Problem description:
The answer must be the full set of records, repeated exactly.

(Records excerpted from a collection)

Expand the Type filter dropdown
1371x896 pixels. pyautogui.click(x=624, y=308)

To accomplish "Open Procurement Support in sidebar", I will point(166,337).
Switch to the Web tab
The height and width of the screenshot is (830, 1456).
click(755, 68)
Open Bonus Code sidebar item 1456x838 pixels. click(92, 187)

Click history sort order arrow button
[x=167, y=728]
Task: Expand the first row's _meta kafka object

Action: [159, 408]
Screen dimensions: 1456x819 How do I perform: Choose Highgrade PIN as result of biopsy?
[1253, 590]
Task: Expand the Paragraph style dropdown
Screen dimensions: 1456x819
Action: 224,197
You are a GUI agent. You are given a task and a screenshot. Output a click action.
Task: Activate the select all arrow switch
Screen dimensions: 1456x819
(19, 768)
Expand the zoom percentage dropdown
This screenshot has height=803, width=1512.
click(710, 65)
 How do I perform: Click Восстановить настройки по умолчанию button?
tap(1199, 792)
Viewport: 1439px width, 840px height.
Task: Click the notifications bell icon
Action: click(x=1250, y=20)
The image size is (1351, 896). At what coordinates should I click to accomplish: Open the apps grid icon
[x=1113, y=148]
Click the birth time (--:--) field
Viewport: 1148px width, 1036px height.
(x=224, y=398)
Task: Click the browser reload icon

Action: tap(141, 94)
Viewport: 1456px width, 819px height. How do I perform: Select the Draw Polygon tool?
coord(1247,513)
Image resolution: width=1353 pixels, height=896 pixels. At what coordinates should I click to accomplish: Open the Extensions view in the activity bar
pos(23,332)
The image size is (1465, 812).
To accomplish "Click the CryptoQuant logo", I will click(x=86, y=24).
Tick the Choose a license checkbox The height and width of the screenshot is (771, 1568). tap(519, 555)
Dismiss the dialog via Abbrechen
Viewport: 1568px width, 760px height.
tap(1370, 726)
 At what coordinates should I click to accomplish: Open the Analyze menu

Result below:
Expand the Type filter dropdown
1371x896 pixels. pyautogui.click(x=624, y=308)

To accomplish "Open Procurement Support in sidebar", I will point(166,337).
Switch to the Web tab
The height and width of the screenshot is (830, 1456).
click(755, 68)
Open Bonus Code sidebar item 1456x838 pixels. click(92, 187)

Click history sort order arrow button
[x=167, y=728]
Task: Expand the first row's _meta kafka object

Action: [159, 408]
Screen dimensions: 1456x819 How do I perform: Choose Highgrade PIN as result of biopsy?
[1253, 590]
Task: Expand the Paragraph style dropdown
Screen dimensions: 1456x819
Action: 224,197
You are a GUI agent. You are given a task and a screenshot. Output a click action.
Task: Activate the select all arrow switch
Screen dimensions: 1456x819
(19, 768)
Expand the zoom percentage dropdown
This screenshot has height=803, width=1512.
click(710, 65)
 How do I perform: Click Восстановить настройки по умолчанию button?
tap(1199, 792)
Viewport: 1439px width, 840px height.
Task: Click the notifications bell icon
Action: click(x=1250, y=20)
The image size is (1351, 896). At what coordinates should I click to accomplish: Open the apps grid icon
[x=1113, y=148]
Click the birth time (--:--) field
Viewport: 1148px width, 1036px height.
(x=224, y=398)
Task: Click the browser reload icon

Action: tap(141, 94)
Viewport: 1456px width, 819px height. How do I perform: Select the Draw Polygon tool?
coord(1247,513)
Image resolution: width=1353 pixels, height=896 pixels. At what coordinates should I click to accomplish: Open the Extensions view in the activity bar
pos(23,332)
The image size is (1465, 812).
To accomplish "Click the CryptoQuant logo", I will click(x=86, y=24).
Tick the Choose a license checkbox The height and width of the screenshot is (771, 1568). tap(519, 555)
Dismiss the dialog via Abbrechen
Viewport: 1568px width, 760px height.
tap(1370, 726)
 At what coordinates should I click to accomplish: Open the Analyze menu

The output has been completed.